# [WHAT TO DO]
Reproduce the line with "Viewport: 362px width, 251px" and everything after it in the listing below, exactly, both ends included. No pictures.

# [RECORDS TO USE]
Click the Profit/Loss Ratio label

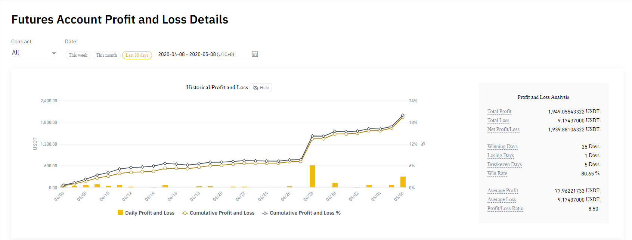tap(505, 209)
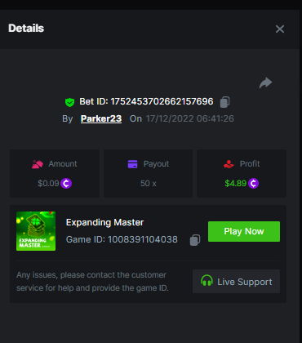Open Live Support chat

(236, 282)
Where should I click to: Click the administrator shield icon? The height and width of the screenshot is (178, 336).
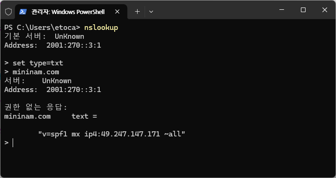click(x=8, y=12)
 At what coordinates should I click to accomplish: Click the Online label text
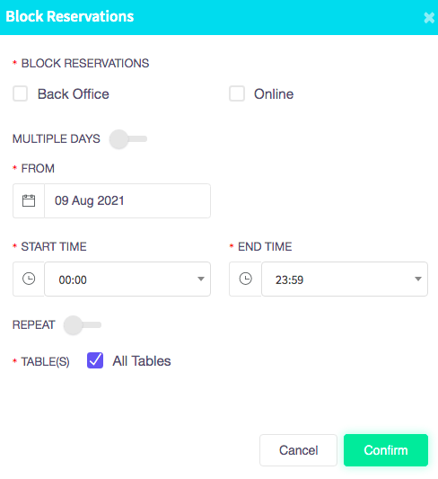(x=274, y=94)
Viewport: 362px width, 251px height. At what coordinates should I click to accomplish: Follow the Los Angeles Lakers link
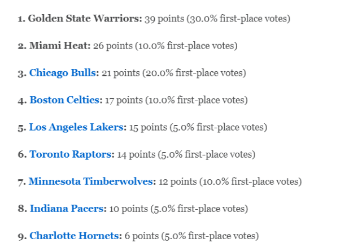click(77, 127)
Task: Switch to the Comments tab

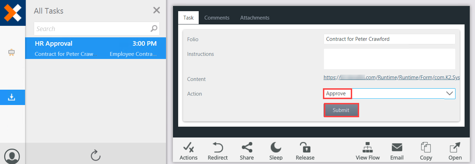Action: click(x=217, y=18)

# [ANSWER BOX]
Viewport: 362px width, 251px height. At what coordinates should I click to accomplish: Follow the Los Angeles Lakers link
click(77, 127)
Task: Switch to the Comments tab

Action: click(x=217, y=18)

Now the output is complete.